The Sixth Pallbearer by Andrew Careaga
- 6 hours ago
- 2 min read

Where’s number six, the funeral director asks the young men before him. They shrug in unison. He’s always running late, one says. Yeah, but you’d think he’d be here by now, today of all days, says another, and pulls out his cellphone and taps the screen.
Across town, a text message pings the sixth pallbearer’s phone, which sits on the mother’s kitchen table, where the sixth pallbearer sits nursing the morning’s fourth beer. He ignores the phone and message, just like he ignored changing from the gray sweatpants and t-shirt he’d slept in into something more suitable for a funeral. Just like he ignored showering and shaving and brushing his teeth.
The phone screen dims as the sixth pallbearer pulls beer number five from a paper bag as the movie plays in his foggy mind. The movie has been on repeat since the crash. It’s the movie about what could and should have been. How his friend’s death could have been avoided if only the sixth pallbearer had stopped his friend from staggering out of that bar and into his Malibu. How he should have dropped his pool cue to hustle after his friend to stop him from speeding off drunk and alone and into the abyss of that rocky ridge.

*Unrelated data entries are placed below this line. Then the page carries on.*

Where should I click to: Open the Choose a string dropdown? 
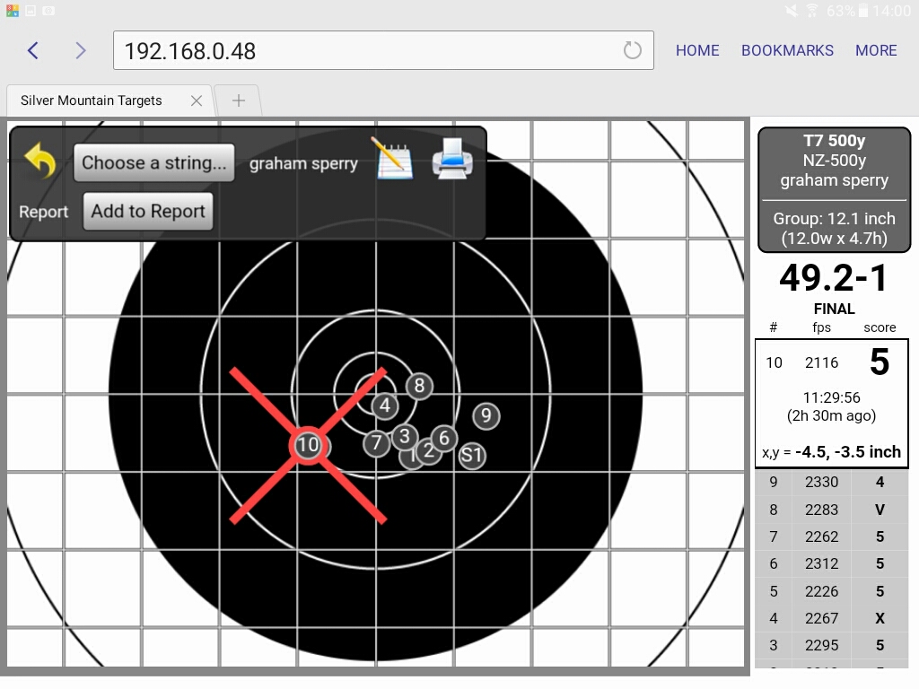click(x=153, y=163)
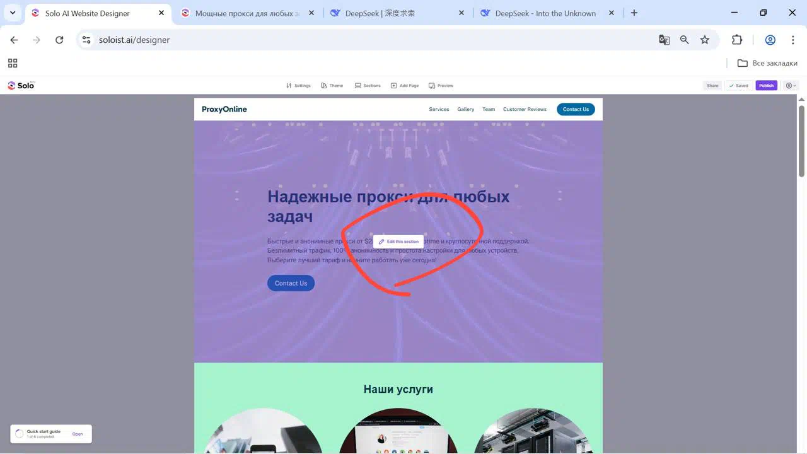Click the Preview icon in toolbar
Viewport: 807px width, 454px height.
[x=432, y=86]
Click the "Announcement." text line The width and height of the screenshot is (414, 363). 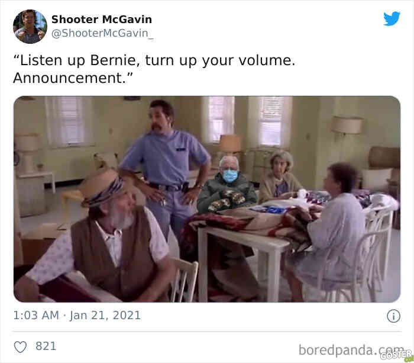pos(73,78)
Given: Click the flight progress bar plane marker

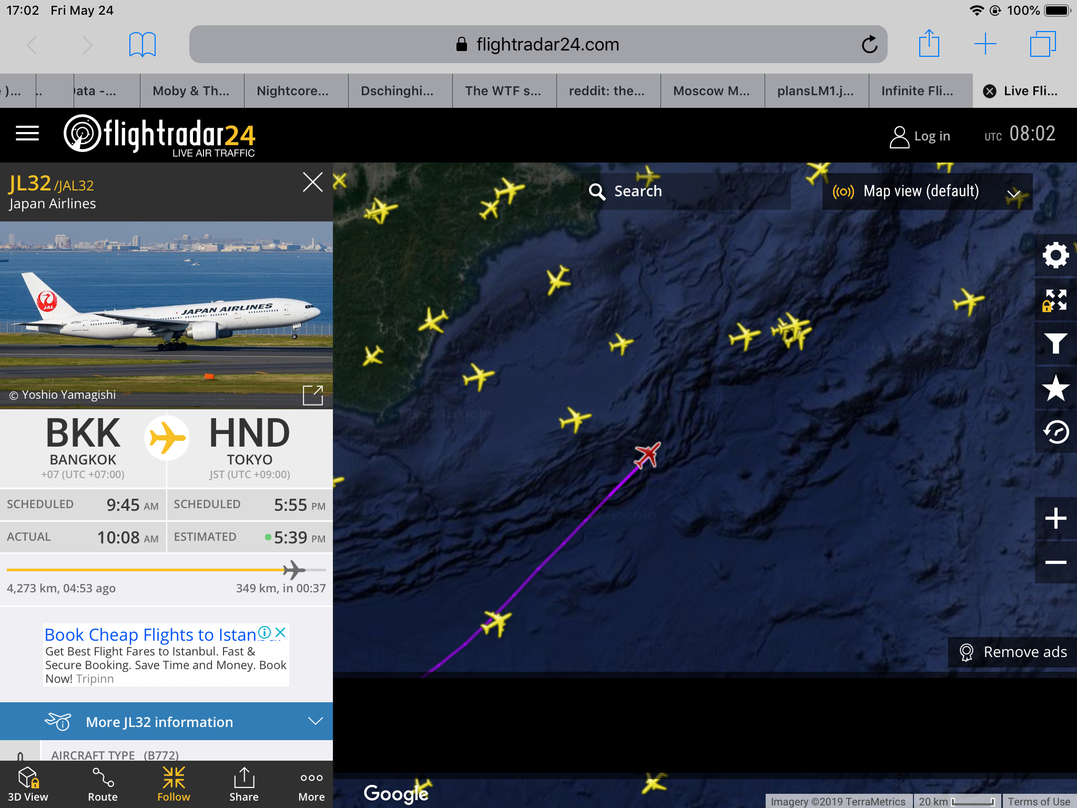Looking at the screenshot, I should (294, 570).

Two days ago, the dead man’s wife called and asked if he would be a pallbearer. You were his closest friend, she said, over the whimper of the cocker spaniel his friend loved so much. He thought so highly of you, she said, over the sobs of their infant son, who wailed like a pedal steel. It would be an honor, he’d told her.
He shakes his head to try to pause that mental movie. He yanks the last beer from its plastic ring, and another film, a new one, starts to play. A preview of coming attractions. Of his mother coming home to find him right where she left him, right there at her table, if not passed out under it, still in t-shirt and sweatpants, still unshaven and unshowered, face splotched and swollen. The one where she steps into the kitchen, fists on hips, her face projecting revulsion, her voice sharp with bile and rebuke.

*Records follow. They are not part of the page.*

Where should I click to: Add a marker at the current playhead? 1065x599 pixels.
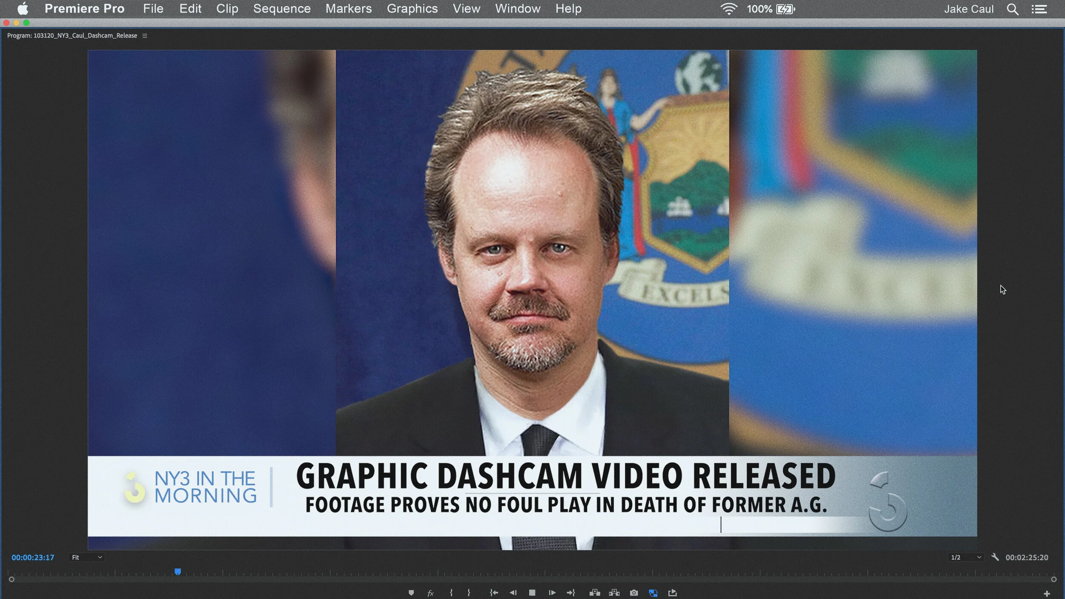pos(412,593)
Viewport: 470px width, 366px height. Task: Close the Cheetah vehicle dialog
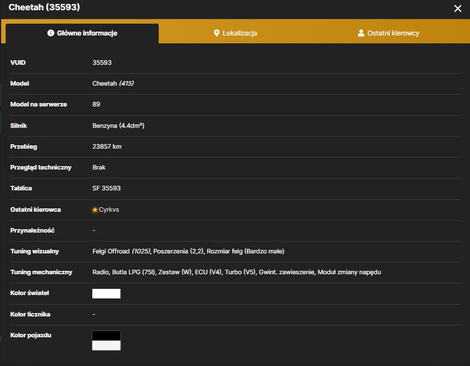click(458, 8)
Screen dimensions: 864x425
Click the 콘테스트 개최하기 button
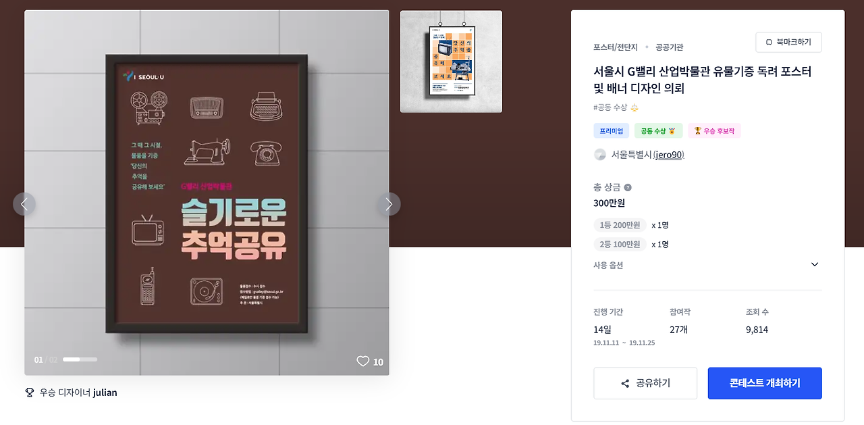click(765, 383)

The sixth pallbearer stumbles to his feet, tells himself that’s one movie that will never play. He trips out into the blazing blue summer day.
Across town a hearse leads a solemn procession to the cemetery. Cars with high beams on in sunny daylight weave their way through the solemn streets.
The sixth pallbearer stumbles to his pickup, turns the ignition and pulls away while the fasten-seat-belt chime dings. He drives away from his mother’s house, from town, from the funeral procession, from life, and drives toward a place where the highway narrows and curves and rises in the hills high above the rocky ridges, and then he floors it.